In a special piece written for the MTC season of The Effect, playwright Lucy Prebble reflects on the nature of love and the power of art to connect with something deep inside all of us.
This play is probably the best thing I have ever done and the worst thing I have ever done. These contradictions seem to happen more and more as I get older. Or maybe I just notice them more. Things are the same and opposite. The heart has two ventricles. The brain, two differing halves.
We are always in a process of connecting the two, of sloshing blood and electricity between them. We are made to be in cycle – not just, I believe, in the safe prison of our own skin – but outside ourselves too. There is a faddish theory called ‘the extended mind’ which wonders if what you think of as your mind actually extends outside your skull. That may seem uncomfortable to those, like me, who make materialism our god, but it feels right when we think about art. Or love. If you break my heart does it really happen in my chest? Or does the act of breaking happen somewhere between you and I? A foot away from my hand as it goes to my mouth, at the height of your eyeline, just left of the stove? There is a journey between us that’s being halted. We are not so sealed if you can physically hurt me without touching me. A cycle is happening, in the space between us, and all sorts of emotional and physical symptoms might ensue. When we love each other we become porous. In every way. And when we wound each other too. God, it’s unbearable.

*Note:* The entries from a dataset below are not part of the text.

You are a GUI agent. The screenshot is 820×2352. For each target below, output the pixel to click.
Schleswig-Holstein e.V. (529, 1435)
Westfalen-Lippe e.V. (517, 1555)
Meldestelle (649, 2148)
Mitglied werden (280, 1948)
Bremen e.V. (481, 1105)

Perhaps that’s why we watch and write plays. We can practise on fictional people. We have that cycle in the dark, touched by the actors and safe at the same time. I have started to think that art is just love interrupted. A so-called ‘normal’ person can engage in real time with another in a revolving, empathetic cycle. ‘You complete me’, we say. ‘Right back at you’, we say. It’s a special, constant communication with another. It’s being accepted fully; the topography of your mind laying on top of theirs, your heart curled up in their hands. But an artist only goes half the way. Then asks for you to meet them. Later.
As a writer with this play I wanted to express. I wanted to be known. I just didn’t want to be there when it happened. So I left these pieces of me abandoned on a page and hoped they’d complete the circuit for me. For a time I thought art was better than love – an end in itself. But it’s worse. It’s one side of a conversation I wasn’t brave enough to have. It’s eye contact with a mirror. It’s a broken bone. And a cast covers the fracture.
And the cast so valiantly hold it together. This abandoned hope. They so beautifully carry that love. They reach and repeat and emote in performing this play and hope you meet them halfway as an audience in understanding and feeling.
Thank you to them. And thank you to you. For completing things for me. I hope we all get to make it the whole way.